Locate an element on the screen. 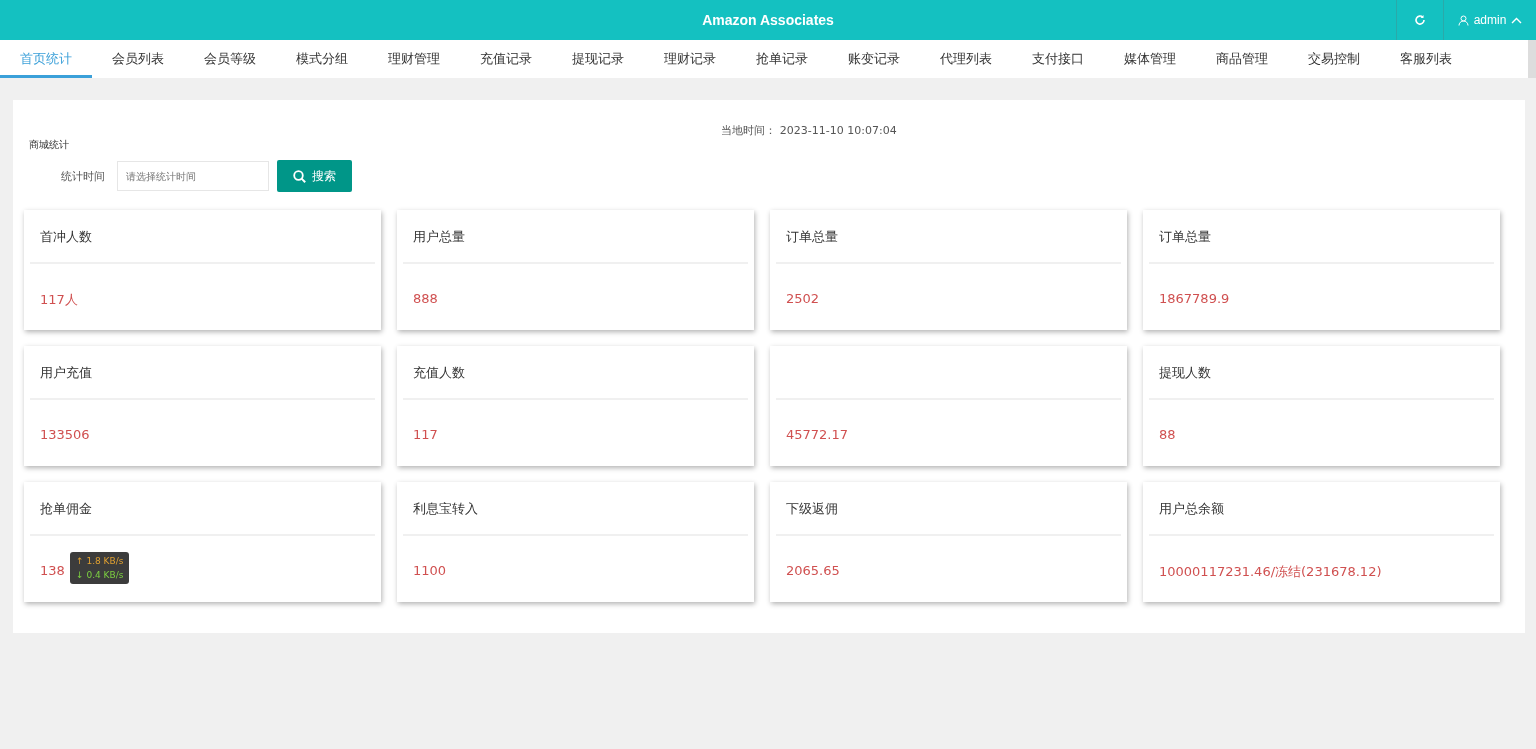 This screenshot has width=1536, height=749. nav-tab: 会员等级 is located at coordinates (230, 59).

==

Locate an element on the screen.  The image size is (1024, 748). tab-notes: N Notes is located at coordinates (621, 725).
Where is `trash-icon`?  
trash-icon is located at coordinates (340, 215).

...

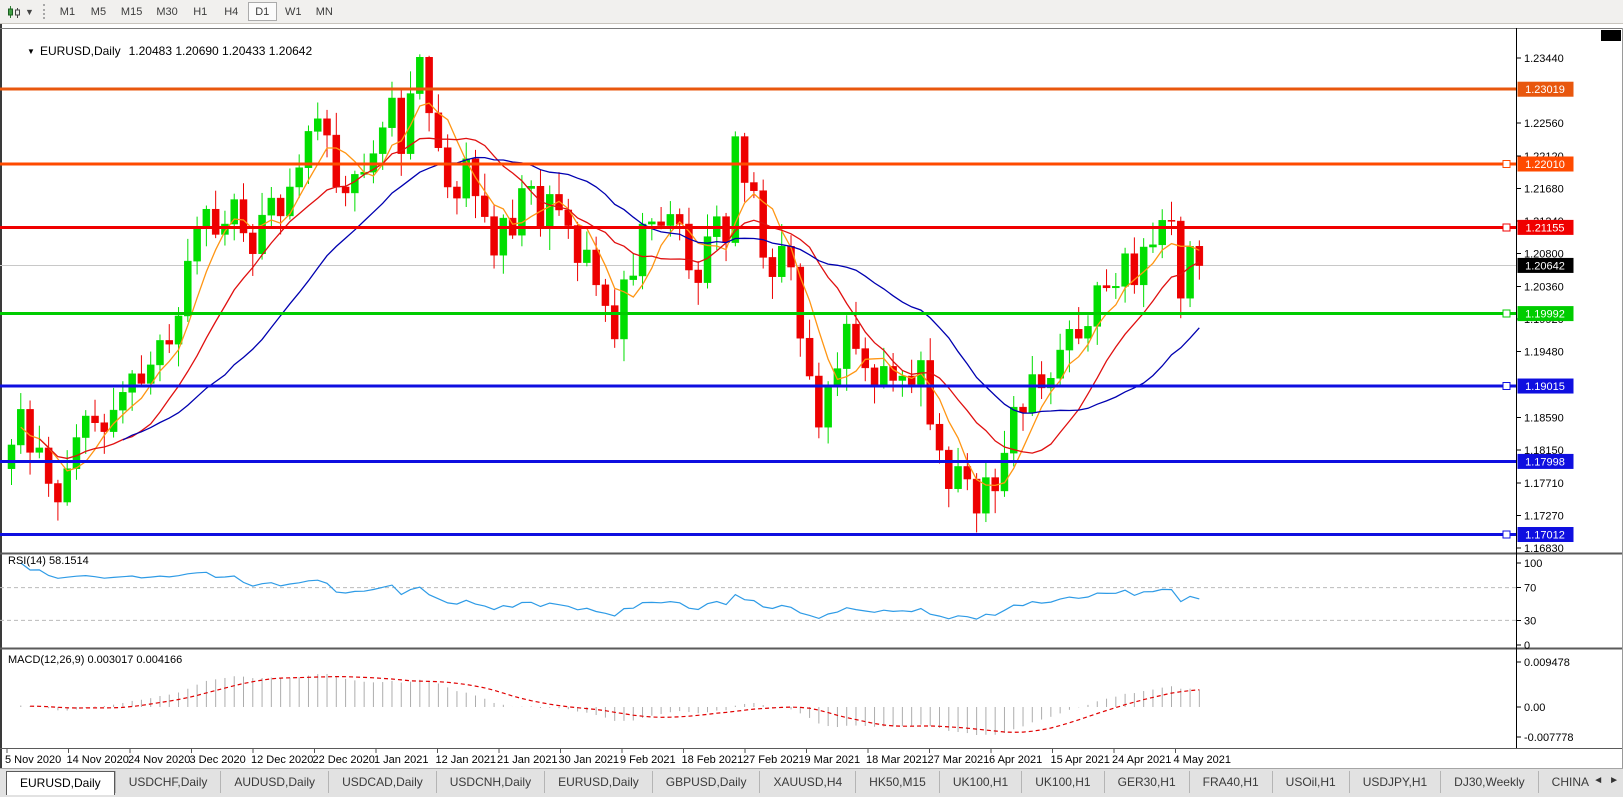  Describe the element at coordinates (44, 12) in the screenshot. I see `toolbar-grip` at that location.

* _YOUR TASK_
Reproduce the entries above verbatim, from the line with "coordinates (621, 725)." up to and including the line with "trash-icon is located".

* _TASK OUTPUT_
Locate an element on the screen.  The image size is (1024, 748). tab-notes: N Notes is located at coordinates (621, 725).
Where is `trash-icon`?  
trash-icon is located at coordinates (340, 215).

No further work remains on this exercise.